TheMadScientist - 9:46 pm on Apr 10, 2010 (gmt 0)
Here, I'm frustrated with work for a minute, so let me see if I can explain a bit for those who may be interested...
Google is basically a database... The original storage method was referred to as 'Big Table' implicitly indicating the data collected is stored in a table, and from this inference some reasonable conclusions can be drawn when understanding the workings of a database. (The resource(s) for the references to 'Big Table' and underlying data storage changes are linked in the first post of the Oct. Updates Thread, you may have to read more articles than the one linked to find the reference(s).)
From the preceding knowledge reasonable understandings of the process and what an infrastructure change is compared to an algo change can be drawn...
Note: The algo is technically a heuristic, but algo will be used for ease of reading and typing.
1.) Google is a big database.
2.) The information they have is stored in a 'Big Table'
3.) The algo creates an index of the pages to be shown to visitors for speed of access.
So, when GoogleBot spiders it gets information and stores the information in a table.

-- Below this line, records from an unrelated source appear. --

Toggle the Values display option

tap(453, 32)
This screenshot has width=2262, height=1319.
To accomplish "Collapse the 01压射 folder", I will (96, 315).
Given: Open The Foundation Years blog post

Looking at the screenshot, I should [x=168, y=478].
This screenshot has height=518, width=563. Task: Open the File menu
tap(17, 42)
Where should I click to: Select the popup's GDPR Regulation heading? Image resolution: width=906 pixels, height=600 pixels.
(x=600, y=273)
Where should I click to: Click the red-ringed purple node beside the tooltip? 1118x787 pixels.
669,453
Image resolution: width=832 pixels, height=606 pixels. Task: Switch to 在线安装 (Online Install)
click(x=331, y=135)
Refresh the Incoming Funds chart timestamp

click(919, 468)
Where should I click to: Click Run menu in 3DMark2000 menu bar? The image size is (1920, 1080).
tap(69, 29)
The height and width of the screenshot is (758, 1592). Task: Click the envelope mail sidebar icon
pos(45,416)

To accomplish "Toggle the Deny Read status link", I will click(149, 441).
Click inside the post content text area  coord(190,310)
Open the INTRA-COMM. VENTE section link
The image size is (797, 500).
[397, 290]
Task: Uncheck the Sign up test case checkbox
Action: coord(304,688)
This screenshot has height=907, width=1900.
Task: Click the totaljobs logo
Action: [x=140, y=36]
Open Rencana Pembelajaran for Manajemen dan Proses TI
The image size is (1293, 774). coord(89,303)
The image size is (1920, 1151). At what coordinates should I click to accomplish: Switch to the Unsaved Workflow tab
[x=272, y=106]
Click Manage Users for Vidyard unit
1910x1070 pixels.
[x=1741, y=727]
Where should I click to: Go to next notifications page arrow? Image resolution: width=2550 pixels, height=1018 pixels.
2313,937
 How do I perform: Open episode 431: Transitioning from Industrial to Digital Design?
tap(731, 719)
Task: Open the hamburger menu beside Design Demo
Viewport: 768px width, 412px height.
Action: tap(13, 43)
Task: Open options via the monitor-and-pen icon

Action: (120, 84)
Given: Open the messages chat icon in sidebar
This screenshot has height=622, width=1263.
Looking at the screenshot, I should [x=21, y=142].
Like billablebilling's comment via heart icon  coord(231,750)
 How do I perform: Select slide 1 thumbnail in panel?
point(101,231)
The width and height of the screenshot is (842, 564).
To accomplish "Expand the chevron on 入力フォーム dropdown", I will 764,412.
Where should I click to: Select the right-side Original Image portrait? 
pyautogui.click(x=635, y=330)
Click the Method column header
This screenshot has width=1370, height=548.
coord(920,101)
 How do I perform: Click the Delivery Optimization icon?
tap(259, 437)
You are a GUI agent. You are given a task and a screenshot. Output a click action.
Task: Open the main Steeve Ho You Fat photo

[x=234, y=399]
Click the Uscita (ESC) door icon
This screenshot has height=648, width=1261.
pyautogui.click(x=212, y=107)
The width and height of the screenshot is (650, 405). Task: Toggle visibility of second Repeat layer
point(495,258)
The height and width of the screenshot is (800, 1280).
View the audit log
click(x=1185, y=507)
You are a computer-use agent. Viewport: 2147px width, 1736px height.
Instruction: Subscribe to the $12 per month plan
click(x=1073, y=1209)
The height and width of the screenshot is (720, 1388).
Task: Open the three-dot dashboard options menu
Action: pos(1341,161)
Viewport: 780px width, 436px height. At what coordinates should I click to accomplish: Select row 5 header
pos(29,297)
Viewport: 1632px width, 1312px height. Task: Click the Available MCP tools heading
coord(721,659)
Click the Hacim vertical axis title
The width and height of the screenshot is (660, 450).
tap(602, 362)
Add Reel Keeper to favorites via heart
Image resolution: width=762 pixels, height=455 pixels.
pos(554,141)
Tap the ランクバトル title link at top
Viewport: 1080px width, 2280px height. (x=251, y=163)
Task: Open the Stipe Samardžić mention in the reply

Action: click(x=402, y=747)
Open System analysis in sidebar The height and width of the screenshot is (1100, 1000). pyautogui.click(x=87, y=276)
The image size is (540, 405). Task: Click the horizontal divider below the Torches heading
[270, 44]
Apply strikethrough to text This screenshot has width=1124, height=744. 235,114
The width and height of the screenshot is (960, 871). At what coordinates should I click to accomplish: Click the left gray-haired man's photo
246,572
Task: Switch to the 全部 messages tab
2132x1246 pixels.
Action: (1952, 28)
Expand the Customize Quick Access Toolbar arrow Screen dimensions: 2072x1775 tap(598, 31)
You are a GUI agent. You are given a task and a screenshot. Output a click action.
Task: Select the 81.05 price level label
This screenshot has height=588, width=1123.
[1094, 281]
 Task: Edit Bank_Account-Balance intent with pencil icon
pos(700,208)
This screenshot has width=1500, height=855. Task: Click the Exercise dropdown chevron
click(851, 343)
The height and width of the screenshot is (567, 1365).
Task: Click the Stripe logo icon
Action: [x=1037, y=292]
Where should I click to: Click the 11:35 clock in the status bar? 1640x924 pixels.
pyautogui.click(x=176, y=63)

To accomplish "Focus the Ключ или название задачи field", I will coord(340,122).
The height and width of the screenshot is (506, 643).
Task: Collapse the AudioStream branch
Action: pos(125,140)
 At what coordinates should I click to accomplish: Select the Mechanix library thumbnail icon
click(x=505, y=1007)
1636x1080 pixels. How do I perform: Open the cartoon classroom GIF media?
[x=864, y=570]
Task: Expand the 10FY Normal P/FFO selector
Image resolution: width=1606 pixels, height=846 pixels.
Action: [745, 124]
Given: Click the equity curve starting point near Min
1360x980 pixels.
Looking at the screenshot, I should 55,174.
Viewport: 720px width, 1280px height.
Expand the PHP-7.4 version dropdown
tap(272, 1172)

Originally the storage system was referred to as exactly what it is: Big Table (I'll call it the Original GFS), then Big Daddy (GFS 1), and now switching to Caffeine (GFS 2).
When or after the data is stored in the database table the information is retrieved and the algo is applied to the information.
To access data more efficiently in a database an index is used, which is basically a 'key' to say 'go to this portion of the hard disk to get the data' so rather than having to 'scan' the hard drive to find the location of the correct information it can be 'jumped' to quickly.
Reasonable conclusion: Google and other SEs refer to the dataset they display the results from as the 'index' because pages the algo has been applied to are stored in the index they search to find the results for a given query. (Hence the use of a noindex robots reference to remove a page from the results... It's not a 'noresults' reference or 'nodata' reference or 'nostore' reference, because the technical action happening is the page is not added to the index which is searched to generate the results. It's a direct note to the algo doing the processing and creating the index to not include a certain reference. This is also why a page with a 'noindex' reference on it can (and does) still pass PageRank. It's available in the table (data) used by the algo for calculations, but it's explicitly (at the direction of the site owner or operator) not included in the index published for searchers, so the page is not returned in the results.)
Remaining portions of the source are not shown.